Automaker extends summer shutdown to three weeks to control inventory.
April 3, 2012
by The Canadian Press
DETROIT: General Motors Co. (GM) will suspend production of the Chevrolet Volt for an extra week this summer as it tries to control the electric car’s inventory.
But the company says sales picked up in March to a record of more than 2,000 and it may cancel the extra week if sales stay strong.
Most auto factories close for two weeks starting in early July to get updated for the new model year. GM added a third week at the Volt factory that straddles the border between Detroit and the small enclave of Hamtramck. The plant was already closed from March 19 through April 23, as the supply of Volts grew on dealer lots. About 1,300 workers at the factory have been idled.
The Volt can travel about 35 miles on battery power before a small gas engine kicks in to generate electricity and keep the car going. It can be recharged from a 110-volt home outlet or even faster with a 220-volt charging station.

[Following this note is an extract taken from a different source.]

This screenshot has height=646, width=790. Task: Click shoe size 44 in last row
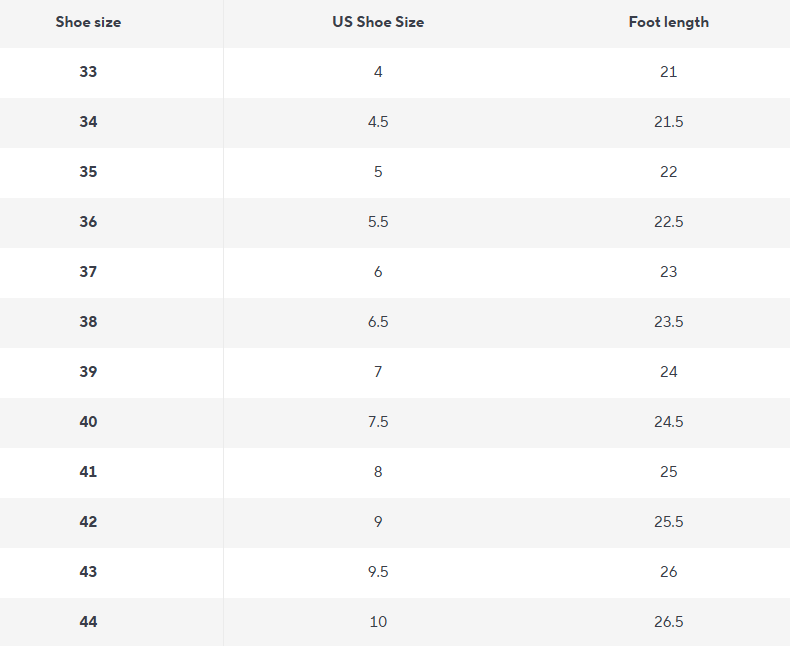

Until March, sales of the car were disappointing. The company sold 7,671 Volts last year, below its goal of 10,000. It sold 1,023 in February and just 603 in January. GM had 6,319 Volts in its inventory at the end of February, enough to supply dealers for 154 days, according to Ward’s AutoInfoBank. A 60-day supply is considered optimal to keep a good selection of cars on dealer lots.
The Volt has a starting price of just under $40,000, but it is eligible for a $7,500 federal tax credit, as well as other credits in some states.
Volt sales spiked in March as gasoline prices jumped to around $4 per gallon nationwide.
Spokeswoman Michelle Malcho said GM may cancel the additional summer shutdown week at the factory if sales continue to be strong as expected.
“We’re going to see what market demands are between now and then,” she said.
Sales of the Volt’s closest competitor, the all-electric Nissan Leaf, also tailed off early this year. Nissan sold 676 Leafs in January and only 478 in February, after selling nearly 9,700 last year. The Leaf, which starts at $35,200, is eligible for the same tax credits as the Volt. Nissan had only 485 Leafs at dealers in February, a 25-day supply, according to Ward’s.